(Input material)
※
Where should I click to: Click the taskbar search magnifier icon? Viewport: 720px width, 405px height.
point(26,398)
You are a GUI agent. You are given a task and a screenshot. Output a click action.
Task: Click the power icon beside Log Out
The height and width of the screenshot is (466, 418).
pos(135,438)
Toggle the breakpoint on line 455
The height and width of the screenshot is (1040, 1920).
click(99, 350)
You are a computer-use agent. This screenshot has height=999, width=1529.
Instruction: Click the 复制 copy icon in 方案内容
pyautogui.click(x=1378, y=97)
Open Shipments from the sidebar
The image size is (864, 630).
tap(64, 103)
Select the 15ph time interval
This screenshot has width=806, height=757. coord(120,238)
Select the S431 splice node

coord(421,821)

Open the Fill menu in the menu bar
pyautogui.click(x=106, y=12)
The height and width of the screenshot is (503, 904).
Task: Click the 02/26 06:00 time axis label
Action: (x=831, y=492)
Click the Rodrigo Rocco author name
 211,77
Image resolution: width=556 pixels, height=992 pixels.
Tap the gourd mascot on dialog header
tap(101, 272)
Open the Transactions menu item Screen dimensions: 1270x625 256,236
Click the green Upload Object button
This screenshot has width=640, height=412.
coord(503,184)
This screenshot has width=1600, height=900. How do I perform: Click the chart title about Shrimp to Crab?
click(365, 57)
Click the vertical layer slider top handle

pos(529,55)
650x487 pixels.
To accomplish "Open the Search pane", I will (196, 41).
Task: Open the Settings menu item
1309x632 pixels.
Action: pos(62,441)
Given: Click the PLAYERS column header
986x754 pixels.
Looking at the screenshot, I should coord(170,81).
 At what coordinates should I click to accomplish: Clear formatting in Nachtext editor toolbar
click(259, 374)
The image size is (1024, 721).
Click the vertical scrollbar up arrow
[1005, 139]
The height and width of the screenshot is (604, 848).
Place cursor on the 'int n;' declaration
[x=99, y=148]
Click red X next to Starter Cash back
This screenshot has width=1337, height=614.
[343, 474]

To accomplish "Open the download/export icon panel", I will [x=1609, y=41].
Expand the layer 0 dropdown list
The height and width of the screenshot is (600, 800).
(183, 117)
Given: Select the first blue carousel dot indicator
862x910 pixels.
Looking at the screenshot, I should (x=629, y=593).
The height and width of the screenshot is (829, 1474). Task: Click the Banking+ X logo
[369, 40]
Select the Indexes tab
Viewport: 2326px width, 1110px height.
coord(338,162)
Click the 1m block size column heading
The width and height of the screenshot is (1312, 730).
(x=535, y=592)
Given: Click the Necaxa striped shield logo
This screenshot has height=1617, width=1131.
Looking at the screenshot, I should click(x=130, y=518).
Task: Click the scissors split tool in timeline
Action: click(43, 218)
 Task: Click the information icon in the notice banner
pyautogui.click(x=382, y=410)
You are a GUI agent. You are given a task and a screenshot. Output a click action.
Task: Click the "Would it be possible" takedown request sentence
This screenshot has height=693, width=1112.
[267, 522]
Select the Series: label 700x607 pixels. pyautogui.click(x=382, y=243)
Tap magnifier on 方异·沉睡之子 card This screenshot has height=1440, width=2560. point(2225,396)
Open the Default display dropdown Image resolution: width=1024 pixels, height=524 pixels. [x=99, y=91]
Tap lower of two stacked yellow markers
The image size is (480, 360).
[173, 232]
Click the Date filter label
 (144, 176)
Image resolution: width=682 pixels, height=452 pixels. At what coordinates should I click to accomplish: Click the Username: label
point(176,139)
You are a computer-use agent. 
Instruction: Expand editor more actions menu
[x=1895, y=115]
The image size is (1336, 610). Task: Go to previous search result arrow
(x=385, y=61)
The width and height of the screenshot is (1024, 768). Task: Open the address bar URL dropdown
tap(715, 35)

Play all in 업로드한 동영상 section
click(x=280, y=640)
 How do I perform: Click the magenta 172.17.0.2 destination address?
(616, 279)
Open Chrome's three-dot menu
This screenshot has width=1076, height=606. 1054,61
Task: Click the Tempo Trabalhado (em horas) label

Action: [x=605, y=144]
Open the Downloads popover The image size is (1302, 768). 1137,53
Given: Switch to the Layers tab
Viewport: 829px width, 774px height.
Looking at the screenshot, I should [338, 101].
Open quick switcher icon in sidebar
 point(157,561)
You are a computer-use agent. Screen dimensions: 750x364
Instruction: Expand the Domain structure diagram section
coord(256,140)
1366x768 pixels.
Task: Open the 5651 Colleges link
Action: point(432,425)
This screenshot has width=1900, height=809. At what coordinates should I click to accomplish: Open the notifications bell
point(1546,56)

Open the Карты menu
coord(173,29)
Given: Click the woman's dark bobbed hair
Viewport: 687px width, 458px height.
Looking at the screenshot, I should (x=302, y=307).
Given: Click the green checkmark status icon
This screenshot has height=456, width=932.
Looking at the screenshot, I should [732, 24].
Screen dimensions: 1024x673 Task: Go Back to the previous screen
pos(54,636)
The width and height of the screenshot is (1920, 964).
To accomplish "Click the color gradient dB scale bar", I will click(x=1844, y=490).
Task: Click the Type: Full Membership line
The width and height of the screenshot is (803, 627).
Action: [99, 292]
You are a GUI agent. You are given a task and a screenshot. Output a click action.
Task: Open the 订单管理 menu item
※
(Work to be completed)
Retype exactly the lines from the one containing "Given: Switch to the Layers tab" through the end of the data. Add nothing.

(Solution)
Given: Switch to the Layers tab
Viewport: 829px width, 774px height.
Looking at the screenshot, I should [338, 101].
Open quick switcher icon in sidebar
 point(157,561)
You are a computer-use agent. Screen dimensions: 750x364
Instruction: Expand the Domain structure diagram section
coord(256,140)
1366x768 pixels.
Task: Open the 5651 Colleges link
Action: point(432,425)
This screenshot has width=1900, height=809. At what coordinates should I click to accomplish: Open the notifications bell
point(1546,56)

Open the Карты menu
coord(173,29)
Given: Click the woman's dark bobbed hair
Viewport: 687px width, 458px height.
Looking at the screenshot, I should (x=302, y=307).
Given: Click the green checkmark status icon
This screenshot has height=456, width=932.
Looking at the screenshot, I should [732, 24].
Screen dimensions: 1024x673 Task: Go Back to the previous screen
pos(54,636)
The width and height of the screenshot is (1920, 964).
To accomplish "Click the color gradient dB scale bar", I will click(x=1844, y=490).
Task: Click the Type: Full Membership line
The width and height of the screenshot is (803, 627).
Action: [99, 292]
You are a GUI agent. You are given a task and a screenshot. Output a click action.
Task: Open the 订单管理 menu item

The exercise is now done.